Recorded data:
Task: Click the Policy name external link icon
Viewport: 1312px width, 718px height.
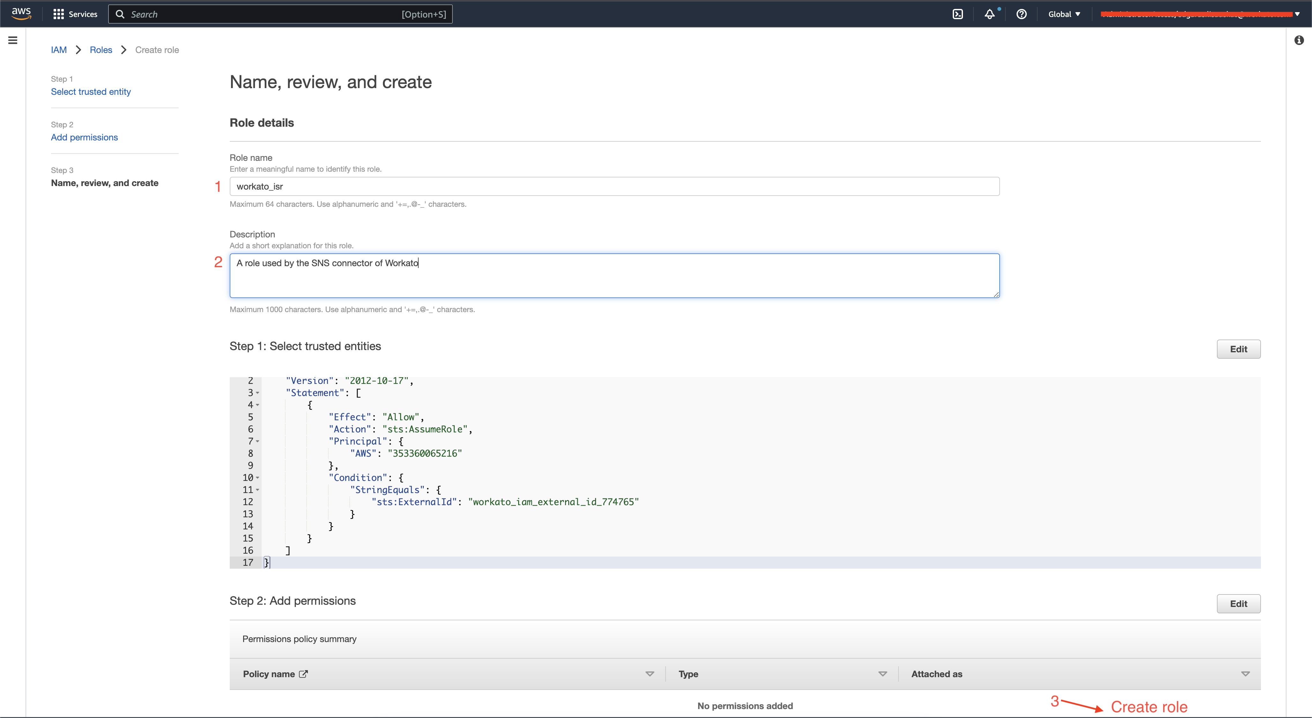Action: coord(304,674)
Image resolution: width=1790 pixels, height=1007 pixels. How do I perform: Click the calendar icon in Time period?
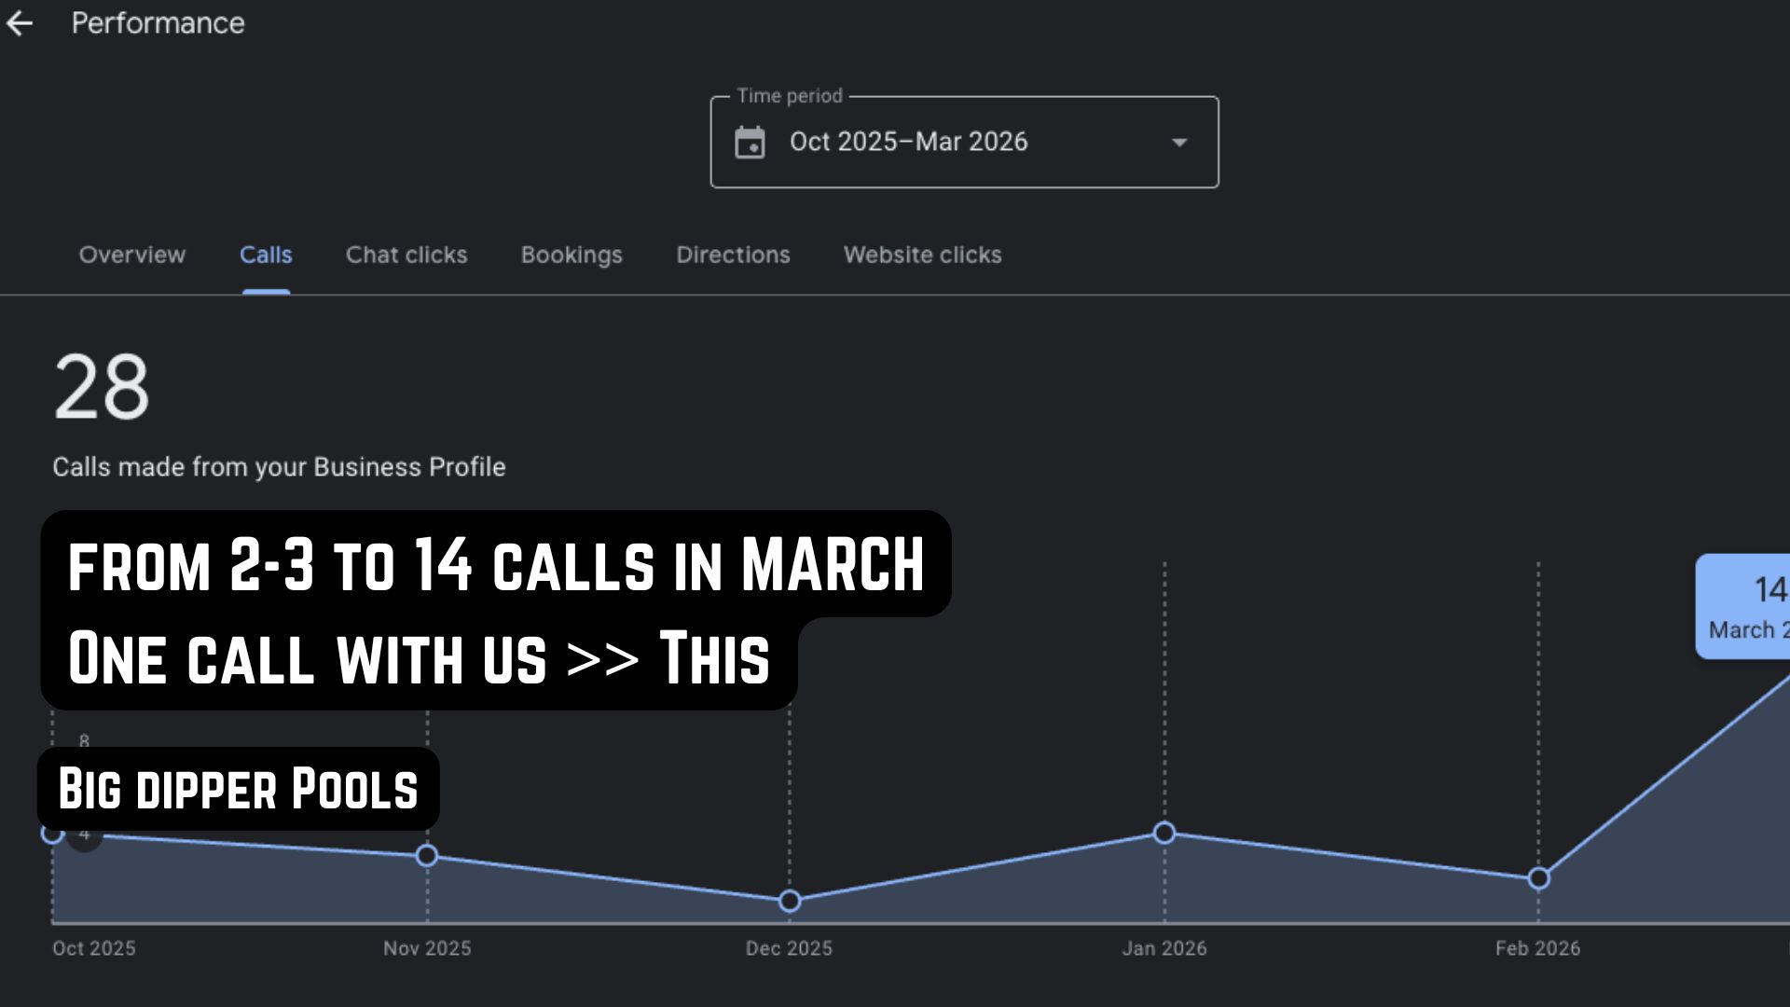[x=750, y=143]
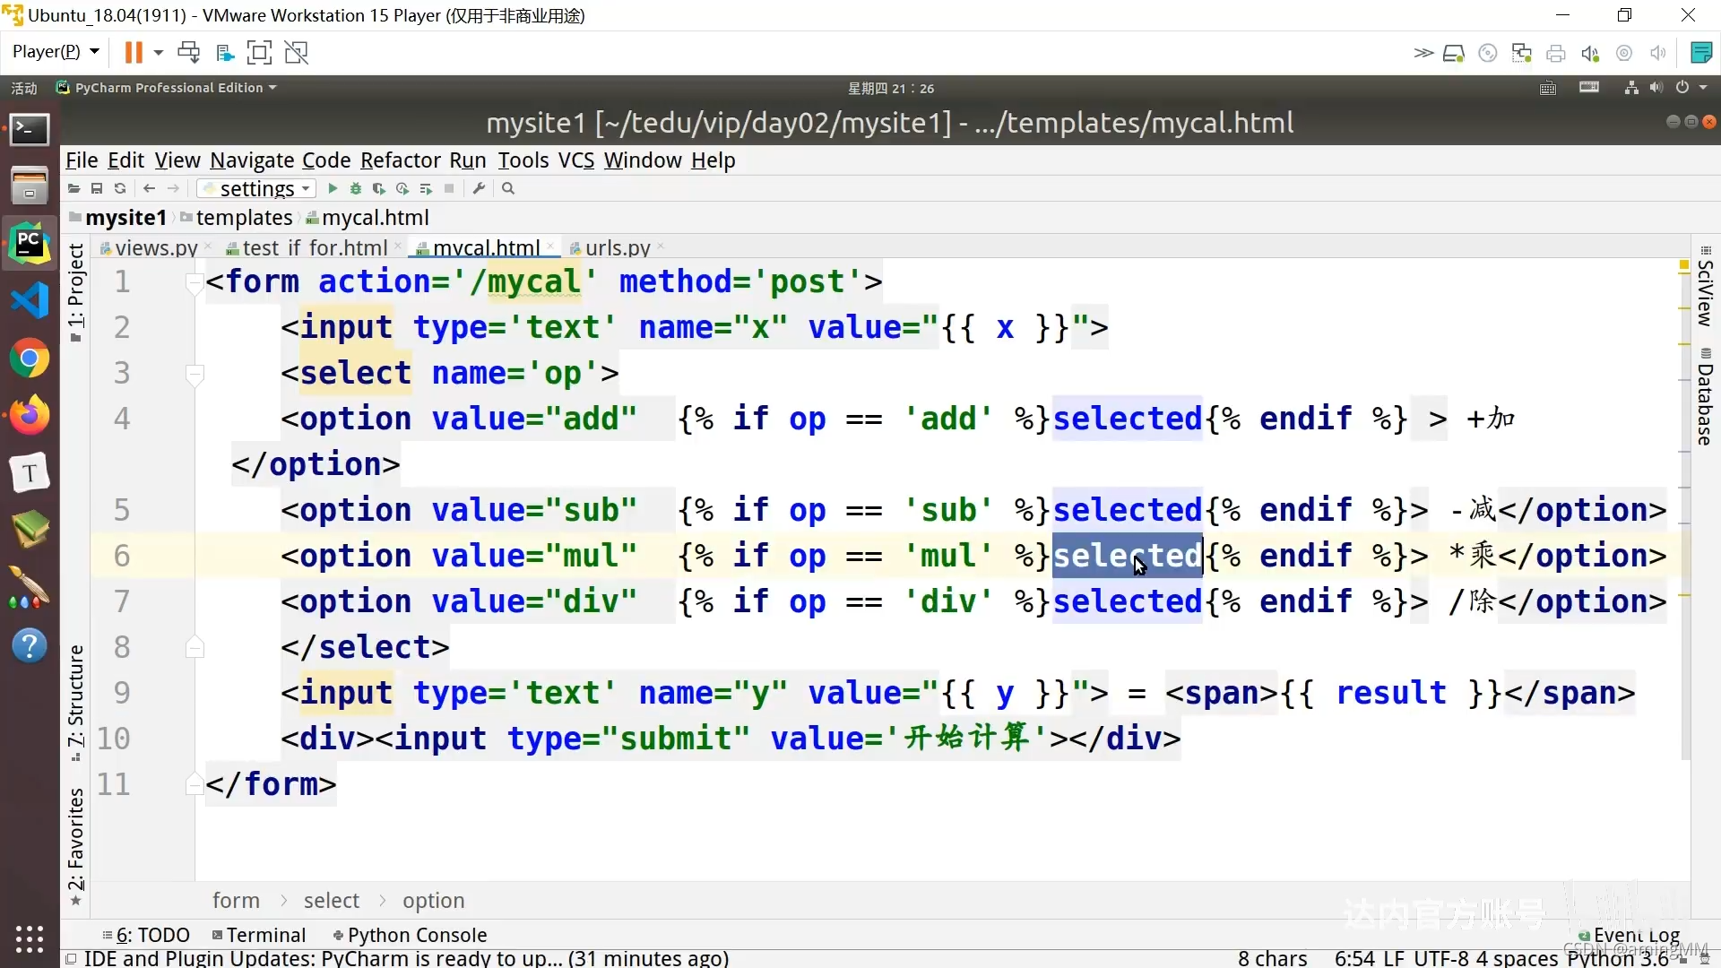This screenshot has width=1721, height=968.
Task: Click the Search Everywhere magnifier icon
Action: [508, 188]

What needs to be done: Your answer must be every record above, word for word, with no pictures.

Result of this task:
Task: Click the Policy name external link icon
Viewport: 1312px width, 718px height.
Action: coord(304,674)
Image resolution: width=1790 pixels, height=1007 pixels. How do I perform: Click the calendar icon in Time period?
[x=750, y=143]
This screenshot has width=1721, height=968.
Task: Click the Search Everywhere magnifier icon
Action: [508, 188]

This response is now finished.